To reduce the species loss in transient communities we should improve the local resilience of populations (Cote and Darling 2010; Moritz and Agudo 2013; Prober 2012). This can be done by increasing habitat patch sizes, allowing for more robust populations (Fernandez-Chacon et al. 2014; Verboom et al. 2001) that are less vulnerable to extinctions (Verboom et al. 2010) and better able to survive sub-optimal conditions. Population size also affects the potential for adaptive evolution, although here it’s less clear that a larger population is always superior because small or disjunct populations may adapt faster.
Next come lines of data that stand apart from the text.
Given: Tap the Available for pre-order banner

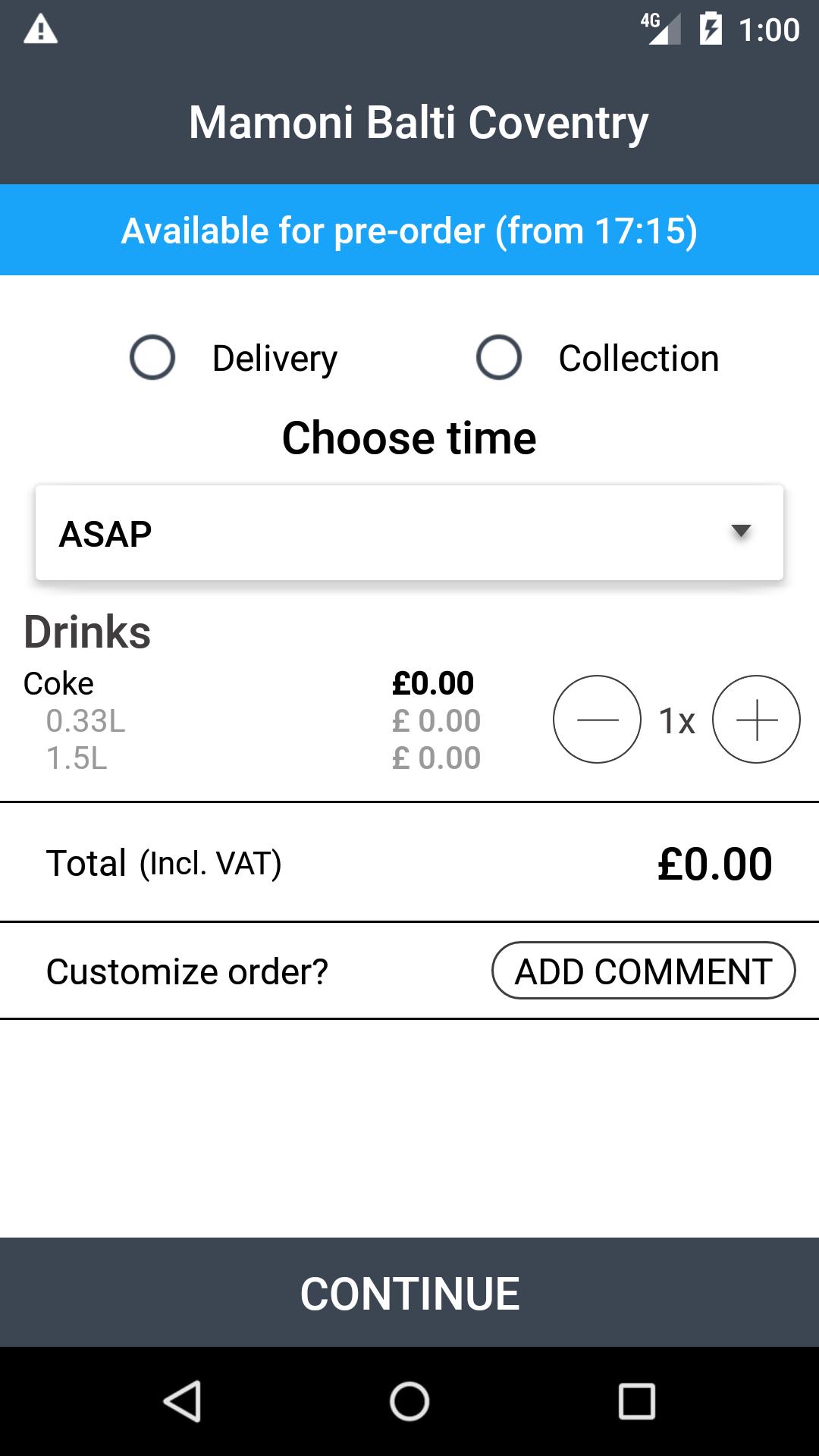Looking at the screenshot, I should (410, 230).
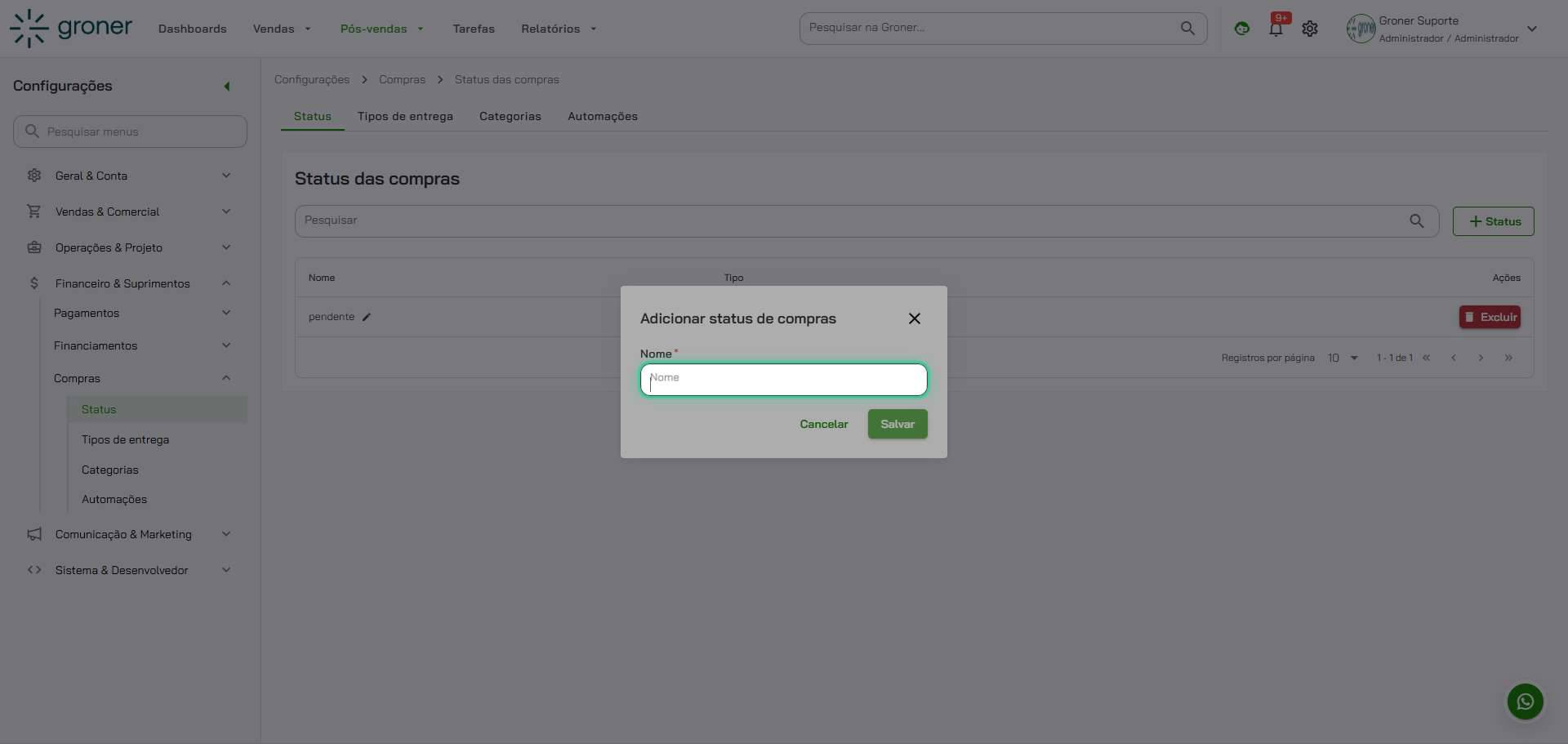Screen dimensions: 1568x744
Task: Open the Registros por página dropdown
Action: [x=1343, y=358]
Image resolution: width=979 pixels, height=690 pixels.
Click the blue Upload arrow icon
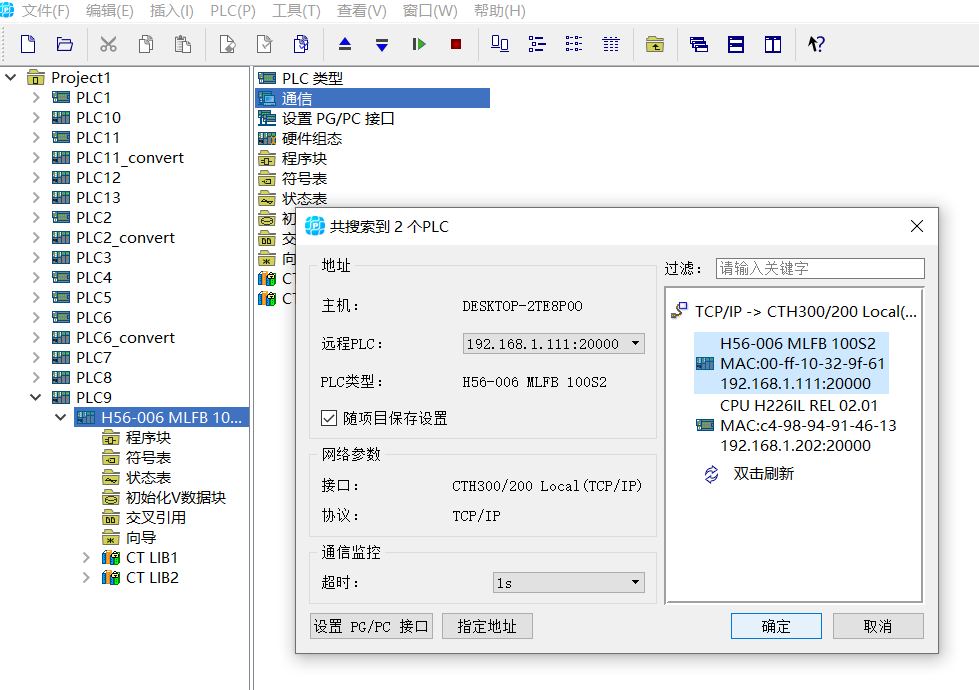(x=345, y=44)
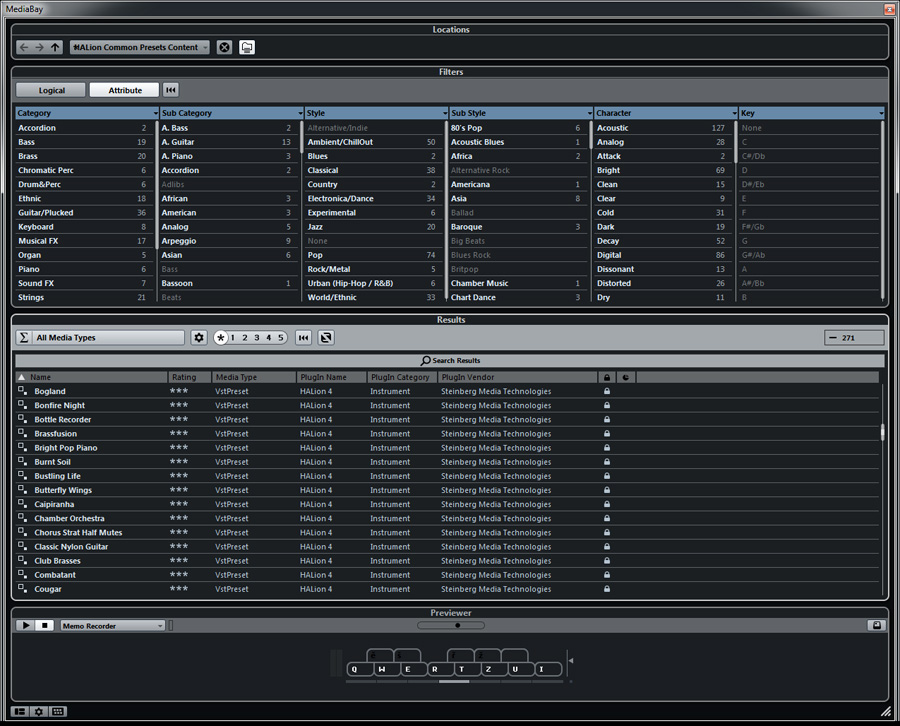Reset the attribute filters

coord(171,90)

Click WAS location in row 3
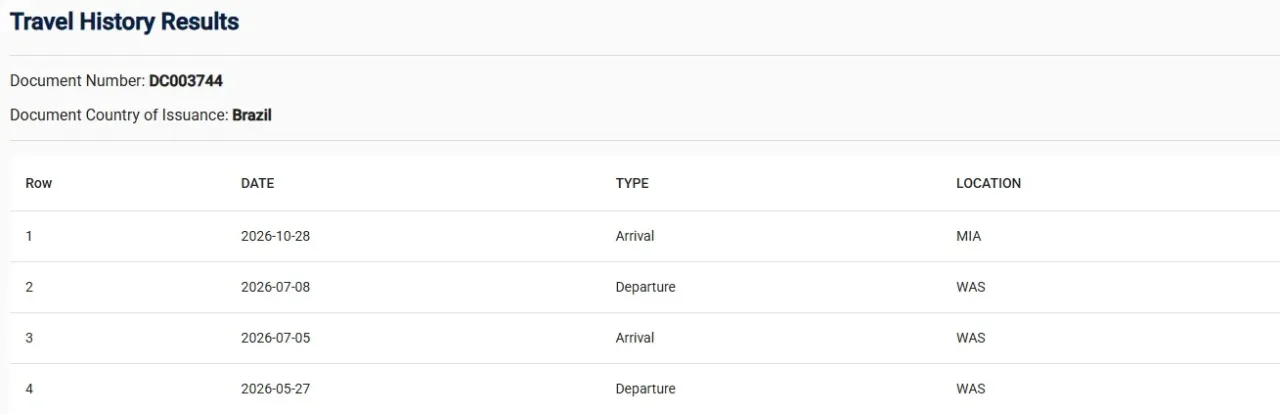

Another way to preserve ecosystem resilience is by maintaining or improving the spatial and topographic heterogeneity of the landscape (Lawler et al. 2015; Maclean et al. 2017; Perovic 2015; Schippers et al. 2015b; Suggitt, 2018). For example, by maximizing elevational and other environmental gradients, and adding blue or green infrastructure. The added value of such landscapes is that increased heterogeneity creates ecotones and edges. This allows for more species per functional group and genetic variation, both increasing ecosystem resilience (Anderson et al. 2014). Restoration of ecosystems should focus on creating both macro- and micro-refugia that help species to survive through short-term climatic extremes (Harvey et al. 2020; Selwood and Zimmer 2020; Thakur et al. 2020). Given the concept of transient communities, it may be best to increase the resilience of the landscape with respect to keystone species that play an important role in the ecosystem.